Atualmente, os canais nas redes sociais somam mais de 12 mil curtidas, com mais de 5 mil amigos e mais de 5.200 seguidores nos perfis e grupos exclusivos de mães, sendo mais de 4.500 membros que recebem, diariamente, orientações, trocas de experiências, além da formação de uma rede solidária no acolhimento e suporte às famílias durante os tratamentos. Segundo Marcia Adriana Rebordões, presidente da AACC, o encorajamento aos pais e às crianças cardiopatas é um significativo avanço. “O trabalho da Pequenos Corações vai além de “dar esperança”. Hoje, é possível ter uma vida normal, plena e feliz, já que 90% dos cardiopatas que têm acesso ao tratamento adequado chegam à vida adulta”, comemora a presidente.
A jornada continua…
Ainda há muito a ser feito. Atualmente, o déficit de atendimentos aos cardiopatas é de 62%, aproximadamente. No Brasil, nascem 23 mil crianças com problemas cardíacos por ano e destes, pelo menos 80% necessitarão de uma cirurgia cardíaca. Porém, cerca de 13 mil delas não recebem o tratamento, principalmente por falta de diagnóstico ou vagas na rede pública.
De acordo com pesquisas americanas, o número de crianças que morrem por defeitos cardíacos congênitos é duas vezes maior que o número de mortes decorrentes de todos os tipos de câncer infantil. Acredita-se que no Brasil esse número seja ainda maior, devido às dificuldades de tratamento. “Muitas crianças ainda morrem sem diagnóstico. As que o recebem, não conseguem atendimento fácil, pois o número de vagas pelo SUS é insuficiente ou porque o sistema não consegue organizar a transferência em tempo hábil para que a cirurgia seja feita com sucesso. Prova disso são as constantes matérias que lemos na mídia, de crianças que aguardavam vaga para transferência em hospital especializado e que vão a óbito nessa espera”, lamenta Larissa.
Apesar da implantação do Teste do Coraçãozinho, a Pequenos Corações sabe que muitas famílias passarão por tempos difíceis até que todas as crianças diagnosticadas consigam ter o tratamento que necessitam. “Antes sabíamos apenas os números, a quantidade de crianças que morriam. Com os canais da Associação, agora vemos os nomes, os rostos e as famílias desconsoladas. É muito triste”, desabafa Larissa.
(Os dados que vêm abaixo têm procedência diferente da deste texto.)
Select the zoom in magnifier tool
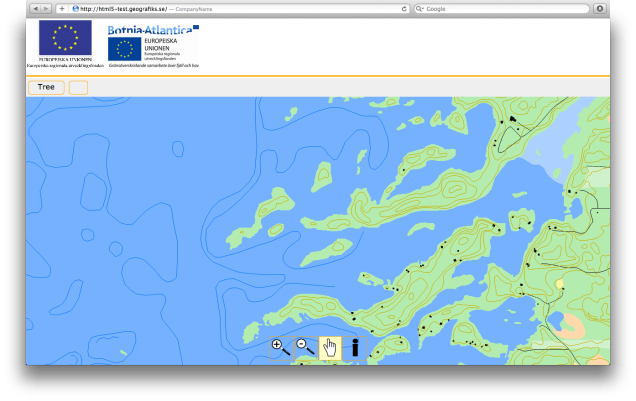This screenshot has width=636, height=401. click(x=281, y=347)
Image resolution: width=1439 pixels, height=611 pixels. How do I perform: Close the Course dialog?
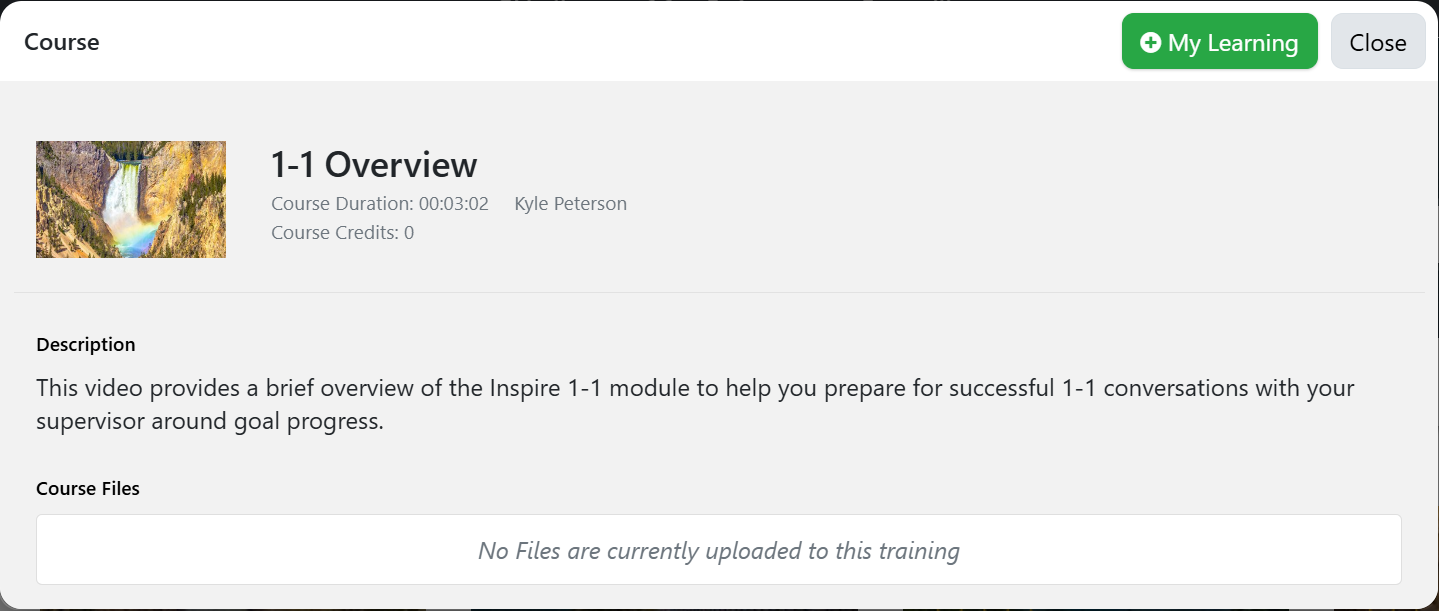[1378, 42]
Nas ações para os próximos anos, a batalha será por políticas públicas que proporcionem o tratamento global dessas crianças, seja o cardiológico fundamental, que garanta a sobrevivência dos cardiopatas, ou as terapias conjuntas, que melhorem a qualidade de vida delas, como a psicológica, fisioterapia, nutrição, dentre outras.